-------- Text block

Although Jews have lived in Iran for 2,700 years, the 1979 Iranian Revolution pressured most Jews to leave the country. In modern Iran, rampant antisemitism continues to threaten the remaining citizens.

==Synopsis==

Jews of Iran uses Middle Eastern music in its background. It offers shots of century-old architecture as the documentary travels through Tehran, Isfahan, and Shiraz.

A broad range of Jewish Iranians are interviewed: from an old woman in a hospital, to a computer science student. Muslim students are also interviewed; they explain they have no jewish friends due to Israeli politics or because Jews "don't mix" with Iranian Muslims.

The film also finds examples of religious tolerance, such as two women, one Jewish and the other Muslim, who have been friends since college. Their sons subsequently also became friends.

----------------
-------- Data provided

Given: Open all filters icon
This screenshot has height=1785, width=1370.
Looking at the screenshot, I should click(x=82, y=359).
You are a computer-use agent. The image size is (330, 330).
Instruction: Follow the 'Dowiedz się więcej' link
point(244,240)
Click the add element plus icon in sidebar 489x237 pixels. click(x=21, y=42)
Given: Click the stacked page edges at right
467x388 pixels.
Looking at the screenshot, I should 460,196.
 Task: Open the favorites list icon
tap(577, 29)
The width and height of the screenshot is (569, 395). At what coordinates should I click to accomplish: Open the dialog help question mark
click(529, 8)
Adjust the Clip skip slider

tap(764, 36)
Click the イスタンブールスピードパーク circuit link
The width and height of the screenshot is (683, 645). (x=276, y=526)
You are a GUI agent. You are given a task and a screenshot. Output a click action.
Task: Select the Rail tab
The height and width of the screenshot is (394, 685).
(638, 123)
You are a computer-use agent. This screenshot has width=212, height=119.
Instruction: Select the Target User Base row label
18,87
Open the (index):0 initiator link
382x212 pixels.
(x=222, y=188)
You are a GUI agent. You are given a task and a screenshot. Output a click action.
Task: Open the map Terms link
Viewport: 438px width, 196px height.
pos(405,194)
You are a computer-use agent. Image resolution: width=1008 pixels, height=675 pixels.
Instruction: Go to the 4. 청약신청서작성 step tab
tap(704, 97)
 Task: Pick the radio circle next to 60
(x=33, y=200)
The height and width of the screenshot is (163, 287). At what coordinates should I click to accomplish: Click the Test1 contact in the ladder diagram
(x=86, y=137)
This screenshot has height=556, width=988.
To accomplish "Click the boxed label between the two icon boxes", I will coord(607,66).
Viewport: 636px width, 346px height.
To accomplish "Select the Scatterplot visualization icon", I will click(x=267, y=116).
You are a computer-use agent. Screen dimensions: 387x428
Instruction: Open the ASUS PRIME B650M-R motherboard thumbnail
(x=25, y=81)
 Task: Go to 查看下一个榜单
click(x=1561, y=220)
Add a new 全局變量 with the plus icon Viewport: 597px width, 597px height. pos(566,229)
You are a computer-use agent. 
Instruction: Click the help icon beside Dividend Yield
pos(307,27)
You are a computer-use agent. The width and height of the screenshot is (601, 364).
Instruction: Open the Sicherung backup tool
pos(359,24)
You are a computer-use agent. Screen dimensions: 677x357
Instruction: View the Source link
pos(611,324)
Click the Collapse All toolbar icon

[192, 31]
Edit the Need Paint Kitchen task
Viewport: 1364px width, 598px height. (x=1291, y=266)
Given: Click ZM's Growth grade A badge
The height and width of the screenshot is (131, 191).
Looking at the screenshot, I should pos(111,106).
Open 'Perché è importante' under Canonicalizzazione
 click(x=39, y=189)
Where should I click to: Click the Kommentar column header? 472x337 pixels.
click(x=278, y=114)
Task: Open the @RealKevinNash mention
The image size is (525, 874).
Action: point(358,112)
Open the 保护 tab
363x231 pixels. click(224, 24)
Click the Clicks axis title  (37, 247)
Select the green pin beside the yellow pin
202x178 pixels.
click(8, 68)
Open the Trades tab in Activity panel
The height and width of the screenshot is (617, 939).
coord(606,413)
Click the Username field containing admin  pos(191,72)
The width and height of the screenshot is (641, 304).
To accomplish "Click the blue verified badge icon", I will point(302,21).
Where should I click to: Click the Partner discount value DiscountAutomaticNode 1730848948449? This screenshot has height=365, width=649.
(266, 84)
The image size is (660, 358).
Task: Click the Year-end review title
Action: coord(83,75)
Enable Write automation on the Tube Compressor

----------------

Directions:
(a) Reproduce the passage about the documentary Jews of Iran word for word, starting with "Jews of Iran" and going on through "also became friends.".
(b) Write the next part of the passage about the documentary Jews of Iran, picking up right after its final sentence.

Answers to each task:
(a)
Jews of Iran uses Middle Eastern music in its background. It offers shots of century-old architecture as the documentary travels through Tehran, Isfahan, and Shiraz.

A broad range of Jewish Iranians are interviewed: from an old woman in a hospital, to a computer science student. Muslim students are also interviewed; they explain they have no jewish friends due to Israeli politics or because Jews "don't mix" with Iranian Muslims.

The film also finds examples of religious tolerance, such as two women, one Jewish and the other Muslim, who have been friends since college. Their sons subsequently also became friends.

(b)
In Isfahan, Jewish artist Suleiman Sassoon explains how his work is strongly influenced by Iranian art and Islamic architecture. Pointing to his paintings, he explains how he naturally blends religious motifs, such as the Ten Commandments and David's prayer, with a traditional Iranian art style.

Finally, Farahani travels to Shiraz, where thirteen Jews have been accused of espionage. The evidence against them is circumstantial and built on extorted confessions, leading to the belief that the initial accusations were concocted. Nonetheless, they face death sentences, receiving 2-9 year prison terms.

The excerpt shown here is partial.